Как тут было не продолжать, и он пропустил, что его сигара потухла, и вымолвил, держа ее в потерявшей чуткость руке, точно пожалился, точно молил, чтобы приголубили и чашу от него отнесли:

– Не ведаю, каким чудом и вынес ее, да и вынес-то, может быть, лишь оттого, что слишком мои там молитвы были нужны, ибо приближается ныне время молитв, и без бога ничего не сделает ныне никто в наших нынешних обстоятельствах и при нынешнем положении дела как всего мира, так и наших собственных дел, так уж ныне бесчестно, бессовестно все завелось.

Уловивши необычайное, странное в его речи, в его внезапно осиплом срывавшемся голосе, в несчастном выражении его опрокинутого лица, незнакомец загасил потихоньку сигару и отчего-то зажал ее в кулаке.

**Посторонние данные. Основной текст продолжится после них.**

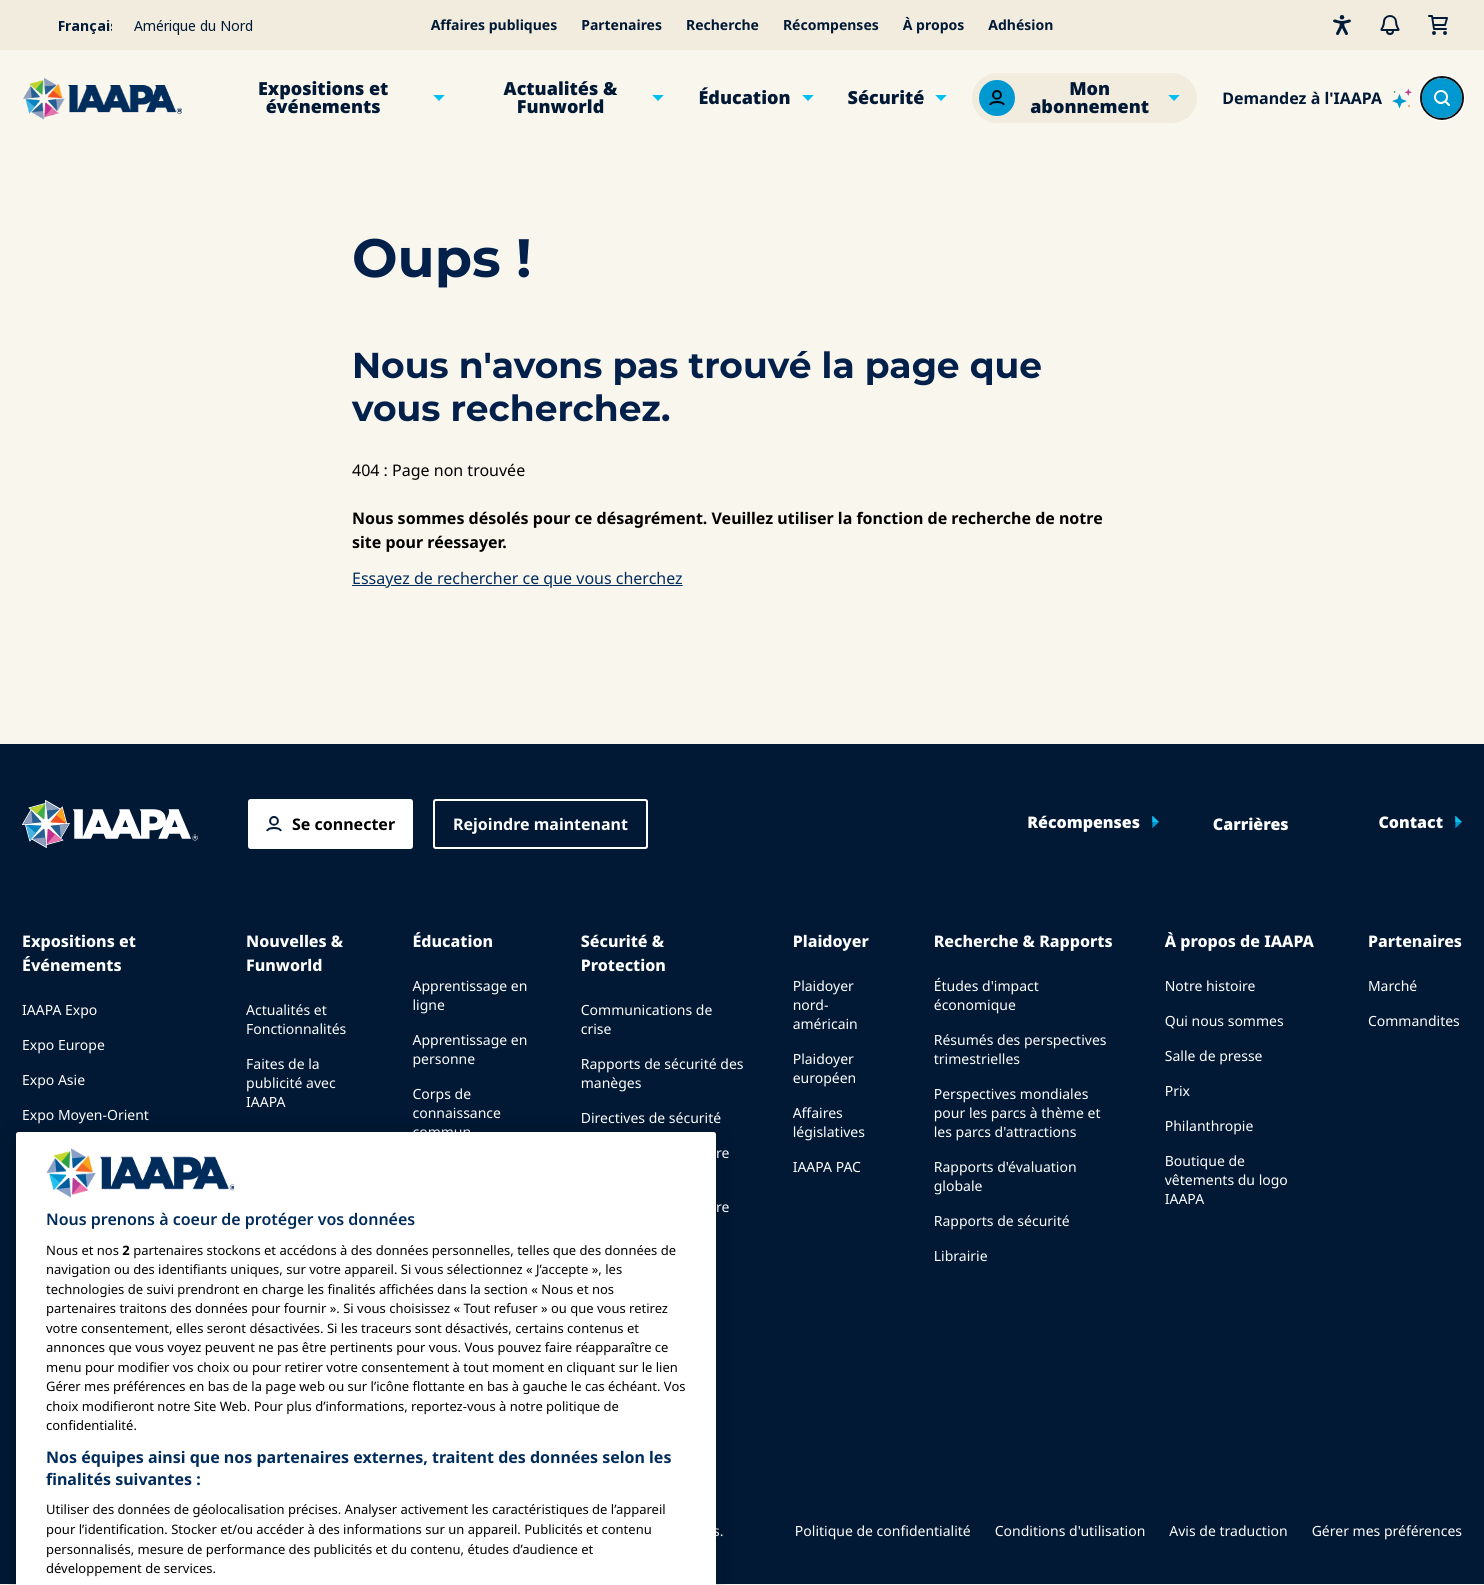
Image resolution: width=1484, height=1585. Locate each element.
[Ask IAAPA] (1317, 98)
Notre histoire (1210, 986)
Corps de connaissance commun (456, 1113)
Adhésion (1020, 25)
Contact (1410, 822)
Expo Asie (53, 1080)
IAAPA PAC (827, 1167)
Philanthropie (1209, 1126)
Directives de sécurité (651, 1118)
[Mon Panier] (1438, 25)
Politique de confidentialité (883, 1531)
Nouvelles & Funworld (294, 953)
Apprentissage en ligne (469, 996)
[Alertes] (1390, 25)
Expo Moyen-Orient (85, 1115)
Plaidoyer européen (825, 1069)
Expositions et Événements (79, 953)
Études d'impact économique (986, 996)
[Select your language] (72, 25)
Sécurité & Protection (623, 953)
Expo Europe (63, 1045)
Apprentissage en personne (469, 1050)
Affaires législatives (829, 1123)
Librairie (961, 1256)
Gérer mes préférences (1387, 1531)
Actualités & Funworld (561, 98)
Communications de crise (647, 1020)
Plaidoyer (831, 941)
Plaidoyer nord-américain (825, 1005)
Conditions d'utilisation (1070, 1531)
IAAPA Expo (59, 1010)
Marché (1392, 986)
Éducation (744, 98)
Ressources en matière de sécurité (655, 1163)
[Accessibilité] (1342, 25)
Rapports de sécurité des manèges (662, 1074)
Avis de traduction (1228, 1531)
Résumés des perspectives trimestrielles (1020, 1050)
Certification (452, 1167)
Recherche (722, 25)
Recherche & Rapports (1023, 941)
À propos (934, 25)
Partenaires (621, 25)
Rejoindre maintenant (540, 824)
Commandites (1414, 1021)
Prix (1177, 1091)
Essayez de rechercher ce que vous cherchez (517, 578)
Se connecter (343, 824)
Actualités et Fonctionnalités (296, 1020)
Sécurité (886, 98)
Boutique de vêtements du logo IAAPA (1226, 1180)
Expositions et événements (323, 98)
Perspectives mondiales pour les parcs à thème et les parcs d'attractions (1017, 1113)
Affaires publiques (494, 25)
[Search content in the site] (1442, 98)
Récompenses (831, 25)
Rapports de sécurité (1002, 1221)
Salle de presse (1214, 1056)
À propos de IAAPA (1239, 941)
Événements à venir (86, 1150)
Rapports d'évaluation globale (1005, 1177)
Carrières (1251, 824)
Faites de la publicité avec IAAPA (291, 1083)
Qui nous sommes (1224, 1021)
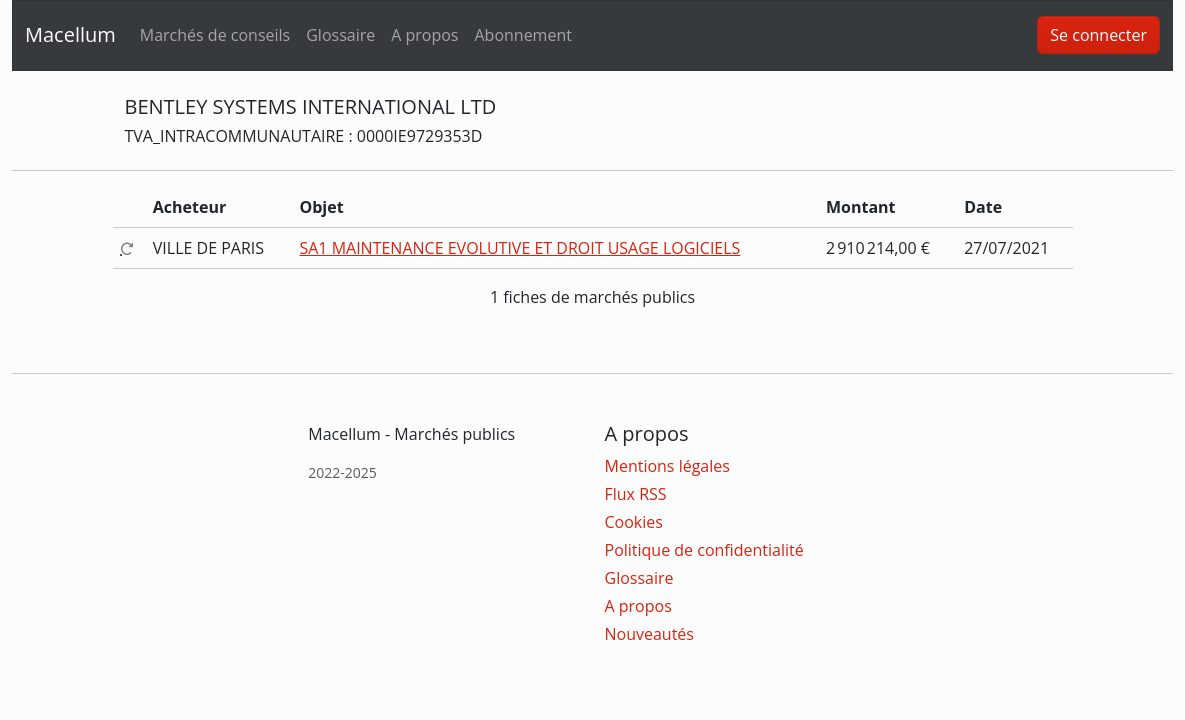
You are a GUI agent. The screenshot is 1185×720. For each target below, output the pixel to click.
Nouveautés (649, 634)
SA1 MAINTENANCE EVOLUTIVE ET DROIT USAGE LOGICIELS (519, 248)
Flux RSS (636, 494)
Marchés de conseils (215, 35)
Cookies (634, 522)
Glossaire (340, 35)
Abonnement (522, 35)
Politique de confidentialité (704, 550)
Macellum (70, 34)
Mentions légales (667, 466)
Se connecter (1098, 35)
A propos (424, 35)
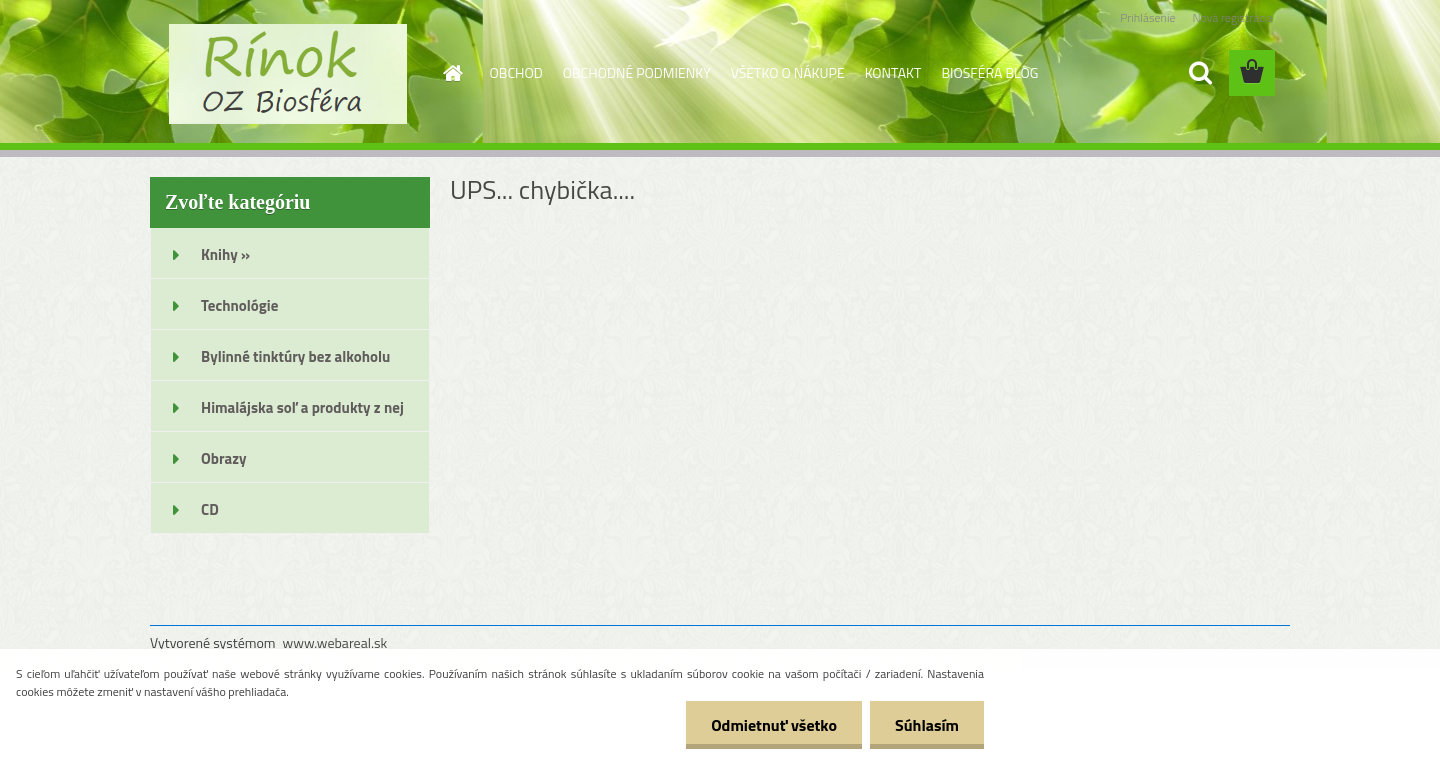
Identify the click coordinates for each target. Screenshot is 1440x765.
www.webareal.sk (335, 642)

Едва приметивши его своеобразную, милую деликатность, и без этой маленькой деликатности ощущая, что перед ним готова раскрыться вся бесхитростная душа этого вполне постороннего, но чем-то ужасно близкого, уже почти дорогого ему человека, готовая, как он верил, всю беду пережить вместе с ним, он прямо приступил с середины, уже не мешкая более, машинально вертя свою потухшую сигару в руке:

– Два года назад, в феврале, я высадился с парохода в Бейруте. Меня порядочно поизмотала морская болезнь, я еле дышал и передвигался с трудом. Поотлежавшись в доме моего гостеприимного школьного друга, сирийского консула, мы отправились вместе в Иерусалим, в святые места. Везли нас злые упрямые мулы. Дорога тянулась берегом моря через Сидон, Тир и Акру. Под копытами мулов плескались плоские волны, а дальше по правую руку, на необозримую даль тускло блестело жидким оловом море, так что глазам было жутко и после морской болезни противно смотреть на него. С белесого неба прямо в лицо било горячее смутное солнце, похожее на адскую сковородку, на каких всем нам жариться когда-нибудь в преисподней за наши грехи. Слева оранжево пламенели и высились голые горы. Было душно и знойно, несмотря на влажное дыхание моря. Я прятал лицо под поля белой шляпы такой ширины, что сделался похожим на гриб, который из прохладного тенистого бора, один черт ведает, из какой крайней нужды, вышагнул на поляну под жгучее солнце, но вс е равно и шляпа не спасала меня, весь я облит был мерзким потом и ерзал в седле, как старая баба, которую везут помирать верст за тридцать к ближайшему лекарю по нашим смертоносным дорогам, а старая баба, виновато помаргивая беспомощными глазами, валится и валится набок под бодрые крики весьма озабоченных ее бесценным здоровьем родных: «Потерпи, потерпи, уж немного осталось!»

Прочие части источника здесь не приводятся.